2. The Martian (2015)
Waking up stranded from everyone you know and forced to plant potatoes in your own feces to survive would be a bad day on Earth, let alone Mars. But that’s what happens to NASA astronaut Mark Watney (Matt Damon) in The Martian when a massive dust storm forces his team of scientists to leave him behind on the Red Planet. Based on Andy Weir’s bestselling book of the same name, Watney elects to “science the sh*t” out of his situation, literally and figuratively, to survive in an abandoned outpost until rescue. Recognized for its gripping storytelling and a dedication to getting its scientific details (mostly) right, The Martian was nominated for seven Oscars and listed among the American Film Institute’s top 10 movies of 2015.

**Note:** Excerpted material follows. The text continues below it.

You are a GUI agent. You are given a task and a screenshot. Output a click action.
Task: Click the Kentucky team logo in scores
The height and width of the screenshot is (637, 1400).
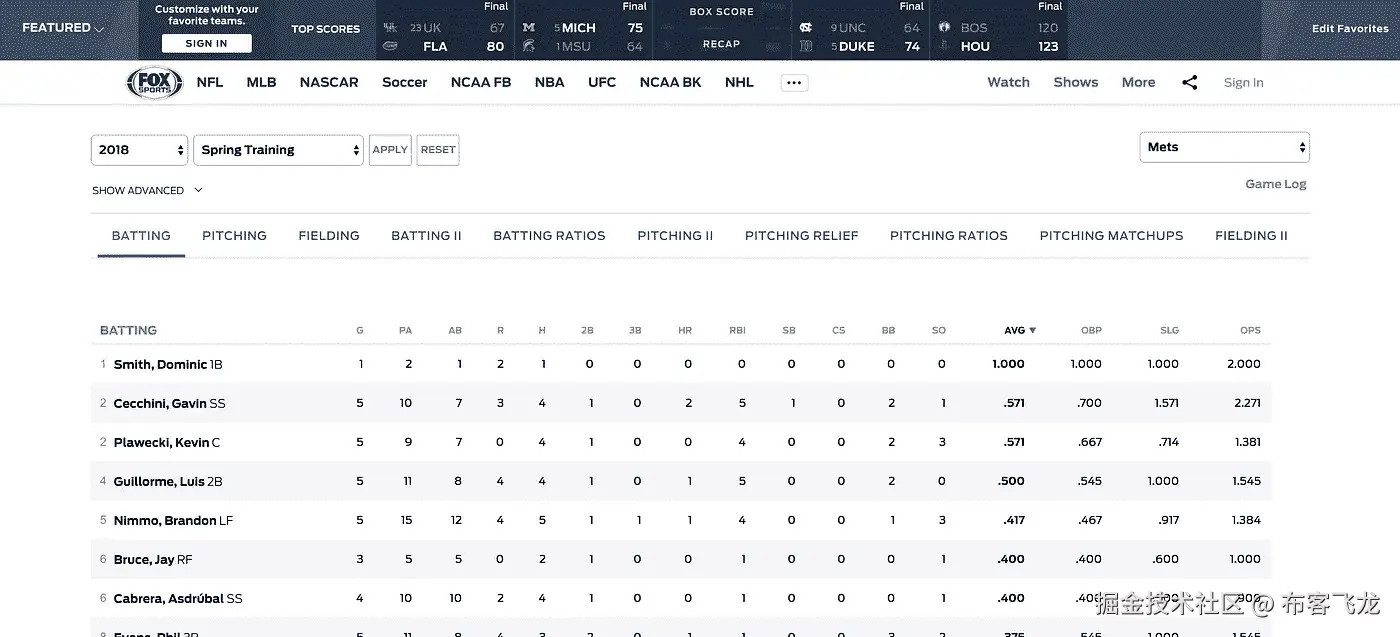[390, 28]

“Houston, we have a problem.” That’s not exactly what Jim Lovell said after an explosion rocked his Apollo 13 spacecraft en route to the moon in 1970 (“Houston, we’ve had a problem,” is what he actually said) but that version, uttered by Lovell (Tom Hanks) in the movie, became an instant catchphrase that lives on in the public consciousness to this day. (Similarly, “Failure is not an option” was invented for the movie and remains popular today, although flight director Gene Kranz liked the phrase so much he used it several years later as the title of his autobiography.) Those dialogue inaccuracies aside, Apollo 13 hews closely to the real-life events of that mission as Lovell, Fred Haise (Bill Paxton) and Jack Swigert (Kevin Bacon) fight to bring their crippled spacecraft back to Earth with the support and ingenuity of the Mission Control team led by Kranz (Ed Harris, who also played John Glenn in The Right Stuff.) The gripping drama showed that, while Apollo 11 may have achieved the goal of landing humans on the moon, the rescue of Apollo 13 may have been, as Kranz says in the movie, NASA’s finest hour.